ECONOMY
Coronavirus now expected to lead to 8% drop in GDP in Q2 and 3.1% in 2020 overall
Despite a strong end to 2019, the Hungarian economy is inevitably being heavily affected by the virus containment measures. The economy is expected to experience recession this year, although a rebound is anticipated in activity once social distancing measures are relaxed. As of 21 April 2020, Oxford Economics forecasted that GDP will fall 3.1% this year, after a growth of 4.9% in 2019, and before recovering to grow by 7.5% in 2021 and 3.3% in 2022. The GKI business sentiment index fell by an extreme extent in April, yet, the business expectations during the global economic crisis were more pessimistic.
In spite of that, investment market remained strong in Q1, in fact produced the highest office investment volume since 2017. Likewise previous quarters’ investment activity, several schemes were acquired in Budapest with the domestic buyers being the most active.
SUPPLY AND DEMAND
High supply meets with low current availability
Total demand in the first quarter of 2020 reached 79,660 sq. m showing no decrease year-on-year, with the Central Pest submarket enjoying the highest share of take-up. Leasing activities were dominated by renewals having a share by 36% from the total demand. Net take-up amounted to 46,140 sq. m and was driven by new lease transactions. Pre-leases amounted to 10,940 sq. m and owner-occupation added up to 5,120 sq. m. The office vacancy rate has increased to 6.2%, representing a slight 0.6 pps uptick quarter-on-quarter due to planned relocations only. Net absorption reached 22,780 sq. m.

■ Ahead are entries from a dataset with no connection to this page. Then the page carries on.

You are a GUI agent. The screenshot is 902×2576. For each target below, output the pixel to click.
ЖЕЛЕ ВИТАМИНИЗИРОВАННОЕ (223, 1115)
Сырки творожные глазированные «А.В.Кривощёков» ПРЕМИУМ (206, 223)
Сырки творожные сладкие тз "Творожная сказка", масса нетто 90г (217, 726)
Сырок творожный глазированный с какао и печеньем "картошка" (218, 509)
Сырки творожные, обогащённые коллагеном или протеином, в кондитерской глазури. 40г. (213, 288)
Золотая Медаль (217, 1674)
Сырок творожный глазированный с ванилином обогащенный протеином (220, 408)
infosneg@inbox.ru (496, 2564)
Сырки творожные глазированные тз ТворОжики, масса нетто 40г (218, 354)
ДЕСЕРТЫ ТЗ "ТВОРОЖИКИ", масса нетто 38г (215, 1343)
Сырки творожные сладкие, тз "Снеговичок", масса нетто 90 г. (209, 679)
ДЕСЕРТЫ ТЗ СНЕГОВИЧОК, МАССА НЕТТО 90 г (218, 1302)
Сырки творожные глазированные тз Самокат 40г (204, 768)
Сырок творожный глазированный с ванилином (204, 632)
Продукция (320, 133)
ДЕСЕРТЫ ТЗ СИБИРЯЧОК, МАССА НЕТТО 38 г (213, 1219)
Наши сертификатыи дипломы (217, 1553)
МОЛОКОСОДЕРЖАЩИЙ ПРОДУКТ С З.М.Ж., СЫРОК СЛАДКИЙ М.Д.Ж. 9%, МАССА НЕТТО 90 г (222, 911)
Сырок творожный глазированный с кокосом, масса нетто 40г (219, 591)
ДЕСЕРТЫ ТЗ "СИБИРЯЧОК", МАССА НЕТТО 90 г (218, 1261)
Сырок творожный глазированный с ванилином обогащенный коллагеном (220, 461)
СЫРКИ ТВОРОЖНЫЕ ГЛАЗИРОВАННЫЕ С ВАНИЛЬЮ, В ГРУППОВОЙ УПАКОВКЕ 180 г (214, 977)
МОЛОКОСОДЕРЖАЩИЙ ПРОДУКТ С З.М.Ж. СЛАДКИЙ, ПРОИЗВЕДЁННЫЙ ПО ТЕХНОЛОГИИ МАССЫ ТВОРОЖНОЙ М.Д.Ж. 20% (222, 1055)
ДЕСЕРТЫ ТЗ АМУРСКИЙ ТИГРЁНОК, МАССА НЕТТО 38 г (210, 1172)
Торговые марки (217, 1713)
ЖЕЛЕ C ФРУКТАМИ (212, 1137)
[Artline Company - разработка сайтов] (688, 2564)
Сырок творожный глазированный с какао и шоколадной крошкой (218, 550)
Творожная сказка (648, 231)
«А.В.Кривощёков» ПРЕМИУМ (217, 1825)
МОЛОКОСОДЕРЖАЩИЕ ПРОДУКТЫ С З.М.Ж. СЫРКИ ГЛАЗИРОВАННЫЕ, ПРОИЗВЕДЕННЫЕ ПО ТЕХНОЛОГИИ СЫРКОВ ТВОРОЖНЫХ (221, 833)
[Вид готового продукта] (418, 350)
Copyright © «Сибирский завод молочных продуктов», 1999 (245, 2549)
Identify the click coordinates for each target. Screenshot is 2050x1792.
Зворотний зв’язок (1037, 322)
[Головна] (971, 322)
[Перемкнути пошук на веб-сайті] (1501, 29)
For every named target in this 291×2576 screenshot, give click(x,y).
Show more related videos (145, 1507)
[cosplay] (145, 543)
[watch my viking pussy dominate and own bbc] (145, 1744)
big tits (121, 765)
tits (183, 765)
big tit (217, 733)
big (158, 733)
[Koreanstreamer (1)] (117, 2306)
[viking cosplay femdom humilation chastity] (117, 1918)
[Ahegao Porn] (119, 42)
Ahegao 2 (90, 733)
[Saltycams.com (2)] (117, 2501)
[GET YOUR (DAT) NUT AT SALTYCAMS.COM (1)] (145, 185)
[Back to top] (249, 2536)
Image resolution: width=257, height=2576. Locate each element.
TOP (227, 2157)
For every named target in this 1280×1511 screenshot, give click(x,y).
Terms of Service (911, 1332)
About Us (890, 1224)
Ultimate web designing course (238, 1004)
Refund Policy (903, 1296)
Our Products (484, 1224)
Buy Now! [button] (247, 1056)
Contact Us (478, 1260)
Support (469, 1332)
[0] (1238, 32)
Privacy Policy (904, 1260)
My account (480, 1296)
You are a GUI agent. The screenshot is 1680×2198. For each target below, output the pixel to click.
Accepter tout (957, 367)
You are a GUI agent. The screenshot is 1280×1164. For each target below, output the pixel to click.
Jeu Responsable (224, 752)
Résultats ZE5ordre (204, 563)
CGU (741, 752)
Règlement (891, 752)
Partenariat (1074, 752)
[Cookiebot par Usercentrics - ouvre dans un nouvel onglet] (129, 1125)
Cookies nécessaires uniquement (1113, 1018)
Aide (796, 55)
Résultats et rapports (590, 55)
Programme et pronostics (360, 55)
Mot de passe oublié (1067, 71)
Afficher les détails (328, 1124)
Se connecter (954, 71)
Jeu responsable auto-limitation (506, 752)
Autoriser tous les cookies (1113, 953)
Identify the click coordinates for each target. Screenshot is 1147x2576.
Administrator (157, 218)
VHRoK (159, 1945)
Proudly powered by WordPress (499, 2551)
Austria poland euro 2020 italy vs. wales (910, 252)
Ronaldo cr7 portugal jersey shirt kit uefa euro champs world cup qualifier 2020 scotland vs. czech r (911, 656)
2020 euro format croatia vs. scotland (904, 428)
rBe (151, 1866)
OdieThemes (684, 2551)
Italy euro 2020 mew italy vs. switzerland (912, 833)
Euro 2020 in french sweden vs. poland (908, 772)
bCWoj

A total of 45,500 sq. m of new space was delivered in Q1 over two schemes. 2020 will see an improved level of completions with 185,000 sq. m of new supply registered in the pipeline. Ongoing development schemes proceed, no major delays reported yet.
PRICING
Budapest remains Landlord favourable Prime headline rents have increased in most submarkets, with the CBD prime headline rents remained unchanged in Q1 2020. Tenant flexibility (i.e. flexible lease terms, wide incentive packages, etc.) remained limited.